Do you have an impossible job? An impossible job is a job where the scope of the work is so great that it is not possible to do all of the reasonable things related to that job. As an extreme example, if you are a busy emergency room doctor, there is no way you can do everything that you possibly can think of to evaluate every patient in the ER. Possible jobs are things like cashier in a store, mail carrier, things that have a defined set of tasks that should be possible to accomplish in the time available.
For whatever reason, a lot of folks we know tend to prefer impossible jobs. Maybe because they’re more exciting and interesting, but of course, a overly demanding job can also make one stressed and unhappy.
The key to an impossible job is recognizing that nobody can do all the work that falls within the scope of the job description. Thus, the central task is identifying priorities and separating the important from the merely urgent.
That is the reason why people with impossible jobs tend to have more interesting work: they get to, and in fact have to choose which tasks they are going to complete and which they are not going to complete.
In such a situation, what determines how stressed out and overworked you are is often more about what your internal and sometimes unconscious work habits are, rather than the actual pressure of work requirements.
We worked for many years with a very high powered executive in the construction field who complained of overwork and stress in the workplace. We discovered that there was a remarkable consistency in his level of stress. Whereas it seemed as though the outside world was imposing overwhelming demands on him, the fact was he always would accept tasks up to a certain level of over-capacity no matter how busy or not busy his company was.
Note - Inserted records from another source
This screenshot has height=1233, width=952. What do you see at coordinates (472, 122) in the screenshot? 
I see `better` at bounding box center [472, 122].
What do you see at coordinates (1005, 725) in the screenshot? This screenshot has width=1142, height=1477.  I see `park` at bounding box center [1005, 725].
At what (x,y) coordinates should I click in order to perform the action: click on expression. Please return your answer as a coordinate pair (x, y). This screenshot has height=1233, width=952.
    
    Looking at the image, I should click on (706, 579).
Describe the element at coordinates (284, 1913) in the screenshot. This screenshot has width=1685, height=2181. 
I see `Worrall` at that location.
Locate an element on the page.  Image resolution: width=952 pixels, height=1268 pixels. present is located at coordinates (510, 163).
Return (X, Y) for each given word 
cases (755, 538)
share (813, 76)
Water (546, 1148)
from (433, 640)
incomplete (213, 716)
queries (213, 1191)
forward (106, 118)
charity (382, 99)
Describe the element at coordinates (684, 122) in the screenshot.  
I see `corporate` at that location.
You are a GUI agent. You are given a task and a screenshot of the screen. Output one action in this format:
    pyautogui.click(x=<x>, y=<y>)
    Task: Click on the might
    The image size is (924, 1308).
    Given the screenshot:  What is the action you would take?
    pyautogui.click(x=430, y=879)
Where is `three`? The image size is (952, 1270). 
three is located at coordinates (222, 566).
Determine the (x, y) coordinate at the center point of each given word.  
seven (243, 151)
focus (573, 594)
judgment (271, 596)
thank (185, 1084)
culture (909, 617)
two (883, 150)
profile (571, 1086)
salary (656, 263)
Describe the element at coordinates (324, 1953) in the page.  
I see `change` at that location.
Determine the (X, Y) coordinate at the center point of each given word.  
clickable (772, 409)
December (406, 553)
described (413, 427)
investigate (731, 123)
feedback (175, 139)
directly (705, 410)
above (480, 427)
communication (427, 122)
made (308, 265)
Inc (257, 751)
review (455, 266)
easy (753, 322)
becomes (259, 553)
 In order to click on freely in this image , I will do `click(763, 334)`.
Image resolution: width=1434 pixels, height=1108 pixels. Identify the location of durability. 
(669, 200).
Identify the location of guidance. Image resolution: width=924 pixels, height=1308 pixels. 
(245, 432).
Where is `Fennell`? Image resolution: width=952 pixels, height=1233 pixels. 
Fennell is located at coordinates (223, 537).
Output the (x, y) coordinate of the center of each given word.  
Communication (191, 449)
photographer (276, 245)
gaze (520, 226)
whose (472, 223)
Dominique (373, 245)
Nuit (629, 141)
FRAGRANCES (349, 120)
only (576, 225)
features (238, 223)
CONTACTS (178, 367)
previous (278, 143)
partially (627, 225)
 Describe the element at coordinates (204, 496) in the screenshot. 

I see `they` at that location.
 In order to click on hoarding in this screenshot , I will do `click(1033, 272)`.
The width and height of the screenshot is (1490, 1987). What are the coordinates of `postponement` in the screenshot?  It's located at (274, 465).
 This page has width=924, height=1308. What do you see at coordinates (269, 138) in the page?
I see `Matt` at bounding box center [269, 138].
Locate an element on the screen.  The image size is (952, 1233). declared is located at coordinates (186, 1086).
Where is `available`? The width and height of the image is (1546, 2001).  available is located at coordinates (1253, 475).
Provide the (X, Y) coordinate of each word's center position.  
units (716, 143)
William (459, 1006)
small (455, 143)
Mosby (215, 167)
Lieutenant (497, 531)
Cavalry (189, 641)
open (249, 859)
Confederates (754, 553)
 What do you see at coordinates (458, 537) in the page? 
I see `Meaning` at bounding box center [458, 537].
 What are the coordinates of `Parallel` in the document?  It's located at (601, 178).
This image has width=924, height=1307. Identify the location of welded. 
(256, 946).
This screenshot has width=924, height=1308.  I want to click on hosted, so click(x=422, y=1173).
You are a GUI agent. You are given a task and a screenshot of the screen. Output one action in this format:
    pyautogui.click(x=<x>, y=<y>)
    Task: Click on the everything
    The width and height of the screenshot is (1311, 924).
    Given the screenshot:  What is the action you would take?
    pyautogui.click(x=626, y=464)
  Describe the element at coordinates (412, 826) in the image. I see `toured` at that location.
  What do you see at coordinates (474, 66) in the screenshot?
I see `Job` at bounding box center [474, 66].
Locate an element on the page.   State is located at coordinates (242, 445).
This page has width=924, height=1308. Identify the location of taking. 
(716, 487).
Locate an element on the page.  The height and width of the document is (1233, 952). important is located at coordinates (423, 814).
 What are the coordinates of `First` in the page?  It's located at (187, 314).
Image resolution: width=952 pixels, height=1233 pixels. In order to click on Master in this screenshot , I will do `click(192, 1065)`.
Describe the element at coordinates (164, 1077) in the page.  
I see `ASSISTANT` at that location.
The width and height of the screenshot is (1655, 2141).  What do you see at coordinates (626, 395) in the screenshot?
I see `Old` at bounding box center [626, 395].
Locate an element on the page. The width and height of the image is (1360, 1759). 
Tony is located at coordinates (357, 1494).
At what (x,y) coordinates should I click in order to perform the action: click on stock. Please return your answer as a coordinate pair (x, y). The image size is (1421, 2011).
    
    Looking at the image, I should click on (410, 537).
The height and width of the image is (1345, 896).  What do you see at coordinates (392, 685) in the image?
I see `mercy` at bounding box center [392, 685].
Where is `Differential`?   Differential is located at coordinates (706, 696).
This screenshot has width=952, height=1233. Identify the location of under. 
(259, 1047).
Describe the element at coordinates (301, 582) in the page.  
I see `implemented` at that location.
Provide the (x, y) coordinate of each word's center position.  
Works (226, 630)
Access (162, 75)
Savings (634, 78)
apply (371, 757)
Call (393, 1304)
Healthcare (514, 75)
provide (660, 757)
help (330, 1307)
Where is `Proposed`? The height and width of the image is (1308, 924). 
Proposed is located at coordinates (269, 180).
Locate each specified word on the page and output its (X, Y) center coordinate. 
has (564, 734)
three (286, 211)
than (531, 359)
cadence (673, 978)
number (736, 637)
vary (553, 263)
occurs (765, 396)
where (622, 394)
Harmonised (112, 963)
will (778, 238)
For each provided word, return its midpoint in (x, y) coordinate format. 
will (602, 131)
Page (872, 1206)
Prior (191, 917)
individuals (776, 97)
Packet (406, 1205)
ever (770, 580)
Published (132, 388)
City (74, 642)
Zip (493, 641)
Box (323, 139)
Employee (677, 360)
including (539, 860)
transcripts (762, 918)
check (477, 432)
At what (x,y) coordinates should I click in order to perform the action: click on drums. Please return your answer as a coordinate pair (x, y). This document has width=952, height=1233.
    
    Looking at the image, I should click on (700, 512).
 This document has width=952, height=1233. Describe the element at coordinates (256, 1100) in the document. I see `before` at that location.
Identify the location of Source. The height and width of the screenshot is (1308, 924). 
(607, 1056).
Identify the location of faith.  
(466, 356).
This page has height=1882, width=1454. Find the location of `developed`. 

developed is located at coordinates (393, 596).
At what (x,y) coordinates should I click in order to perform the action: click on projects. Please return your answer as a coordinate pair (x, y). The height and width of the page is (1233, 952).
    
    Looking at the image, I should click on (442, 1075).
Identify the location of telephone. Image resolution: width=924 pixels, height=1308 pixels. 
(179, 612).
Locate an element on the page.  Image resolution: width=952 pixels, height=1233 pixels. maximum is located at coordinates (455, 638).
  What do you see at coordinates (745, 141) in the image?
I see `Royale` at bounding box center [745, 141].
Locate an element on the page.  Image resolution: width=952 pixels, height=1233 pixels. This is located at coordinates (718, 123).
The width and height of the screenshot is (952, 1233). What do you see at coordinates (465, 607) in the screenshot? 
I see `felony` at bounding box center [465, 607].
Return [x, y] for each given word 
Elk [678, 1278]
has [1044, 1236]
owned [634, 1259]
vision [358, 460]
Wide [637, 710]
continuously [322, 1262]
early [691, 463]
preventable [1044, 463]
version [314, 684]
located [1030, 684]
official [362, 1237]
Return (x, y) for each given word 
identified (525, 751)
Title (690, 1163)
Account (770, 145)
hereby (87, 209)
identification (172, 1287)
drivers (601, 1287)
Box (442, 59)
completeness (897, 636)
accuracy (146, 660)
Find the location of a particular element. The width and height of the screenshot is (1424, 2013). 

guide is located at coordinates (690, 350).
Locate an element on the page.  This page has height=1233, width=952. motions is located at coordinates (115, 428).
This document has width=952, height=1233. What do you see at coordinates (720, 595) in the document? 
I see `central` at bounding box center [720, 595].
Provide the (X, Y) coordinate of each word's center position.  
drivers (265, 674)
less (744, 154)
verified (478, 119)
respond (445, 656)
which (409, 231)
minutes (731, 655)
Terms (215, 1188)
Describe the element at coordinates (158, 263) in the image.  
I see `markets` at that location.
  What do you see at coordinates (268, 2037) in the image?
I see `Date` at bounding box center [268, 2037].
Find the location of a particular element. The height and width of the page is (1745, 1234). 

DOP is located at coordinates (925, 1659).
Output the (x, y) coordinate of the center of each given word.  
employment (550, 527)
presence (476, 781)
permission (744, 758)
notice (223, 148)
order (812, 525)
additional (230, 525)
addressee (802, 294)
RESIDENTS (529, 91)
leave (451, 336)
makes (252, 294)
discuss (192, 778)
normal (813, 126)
In other words, his own internal sense of responsibility required him to tackle more projects than he really could handle, leading to his sense of constant overwork and distress.
At first we tried to help him find jobs that were less demanding, but it turned out that real success was achieved by coming to understand how, as a child, he learned that he was only “all right” if he was constantly pushing himself to achieve (or over-achieve) at a frantic pace.
If you have an impossible job and are feeling stressed out, here’s a thought: just do 5% less than you’re doing right now. In other words, think of the various projects and tasks that you need to do and eliminate 5% by choosing the least important and productive tasks.
This is a very small change in work load, but we think that you will find that you actually do better work and perhaps even get more real work accomplished if you go on this very slight work “diet.”
That business executive found that by just disciplining himself to work 5% less, he ended up eliminating the crises in his life that led him to change jobs every three or four years, and in doing so he was able to move further ahead in his career and feel happier and more fulfilled at work.